** Provided passage follows **

Conor Oberst Conor Oberst Review

Released 2008.  

BBC Review

A little like another alt country bad boy, Ryan Adams, he is, in turns, frustrating...

Chris Jones 2008

More famously known as the wayward lead singer/writer for Nebraska's Bright Eyes, Conor Oberst is undeniably a genius. The trouble may be that he, himself, knows this too.

On this fourth solo album (so-called because one member of the aforementioned band is missing), recorded on location in Mexico with the 'Mystic Valley Band', he delivers a playful set of lo-fi alt country tinged with distinctly Anglophile touches. There's still the distinct whiff of a young Dylan here, especially on the lone acoustic Cape Canaveral and Milk Thistle.

However humour is never far from the agenda. While Danny Callahan is a moving true tale of death and loss, I Don't Want To Die (In A Hospital) looks at the same subject from the other angle: turning the whole experience into a jaunty piano blues knees-up. This schizophrenia makes the whole album both intense and offhand, often in the space of the same song. There’s also still the strange fascination with what might be termed 'new age' issues that appeared in Bright Eyes' last album, Cassadaga. Milk Thistle is about the titular herbal remedy, and indeed works like some kind of balm for the ears.

** End of Provided passage **
** Stored data follows **

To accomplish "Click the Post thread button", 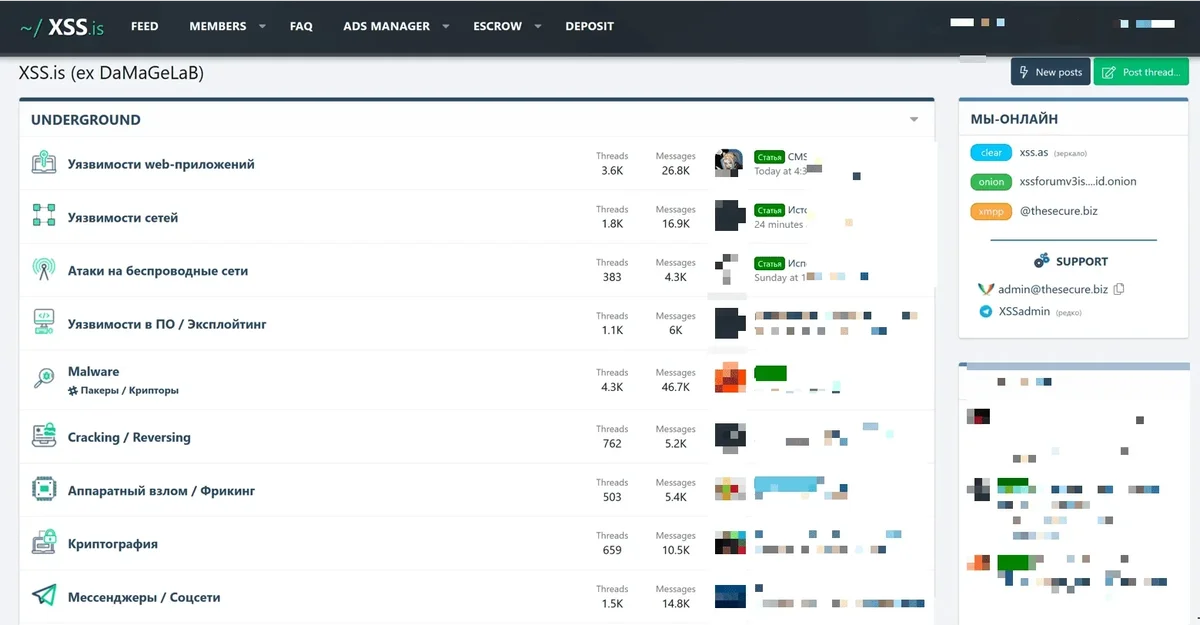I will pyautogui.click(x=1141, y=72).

** End of Stored data **
** Stored data follows **

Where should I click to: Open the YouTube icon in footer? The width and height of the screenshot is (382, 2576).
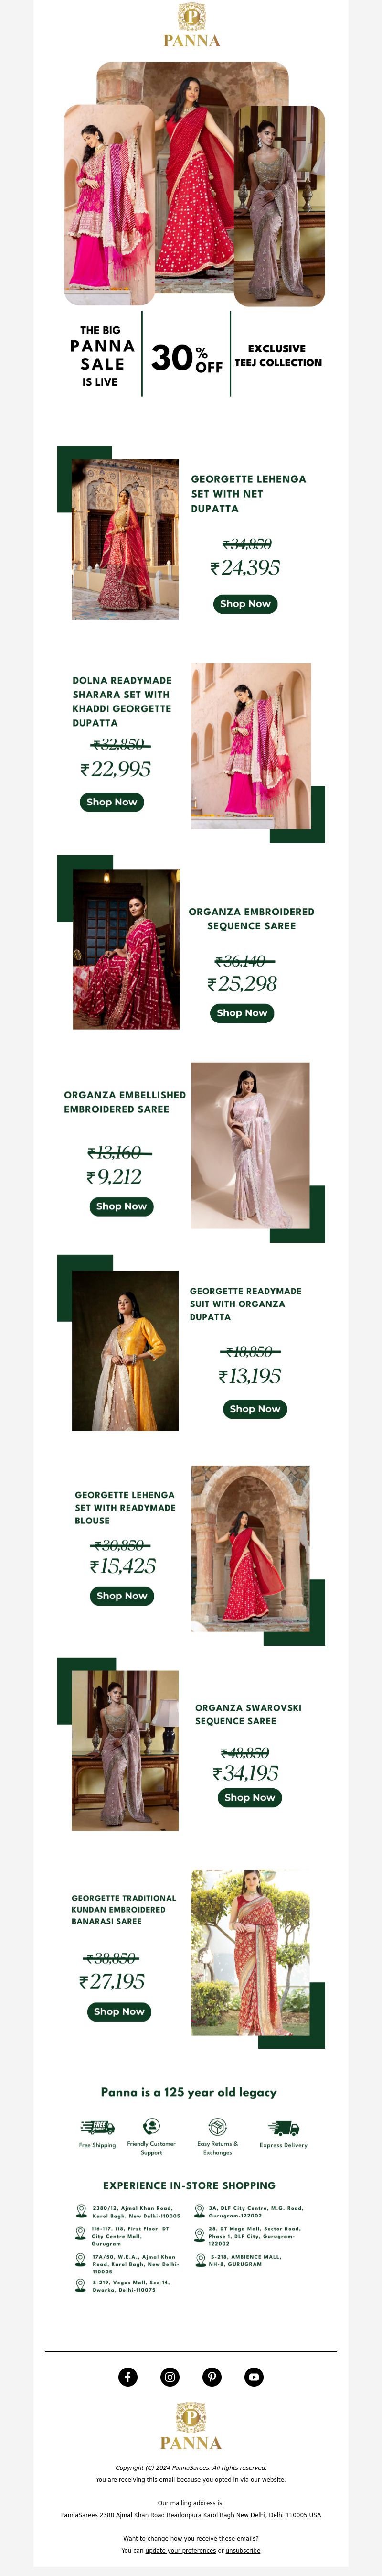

** End of Stored data **

Requirement 1 |
According to the Conor Oberst review, where was the album recorded?
Requirement 2 |
Pick up the Conor Oberst review after its last sentence and continue writing it.
The records above are separate material and have no connection to the Conor Oberst review.

Expected answer 1 |
On location in Mexico, with the Mystic Valley Band.

Expected answer 2 |
Ultimately Oberst still longs to mythologise the road and its philosophical implications for the soul. This is why the album's crowning moment is Moab: the kind of hymn to wide open spaces that he’s now so good at.

This album never scales the same tuneful heights of the full Bright Eyes line-up (lacking producer, Mike Mogis). Yet it's perversity that makes Oberst a true maverick. A little like another alt country bad boy, Ryan Adams, he is, in turns, frustrating and utterly fascinating. For this reason alone he'll always be worth watching.